Content starts
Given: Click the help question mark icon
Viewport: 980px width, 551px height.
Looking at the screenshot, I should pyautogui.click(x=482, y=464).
Content ends
Content starts
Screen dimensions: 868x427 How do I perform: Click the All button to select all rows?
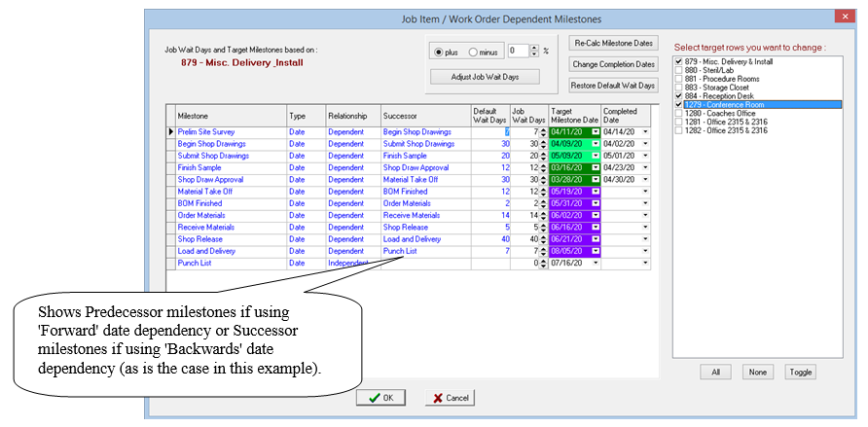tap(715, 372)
Content ends
Content starts
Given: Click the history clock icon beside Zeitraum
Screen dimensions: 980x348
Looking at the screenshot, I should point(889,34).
Content ends
#### Your goal:
Only lines of the data holding the word "Given" go in the answer. Please copy each of them.

#### Written response:
Given: Click the help question mark icon
Given: Click the history clock icon beside Zeitraum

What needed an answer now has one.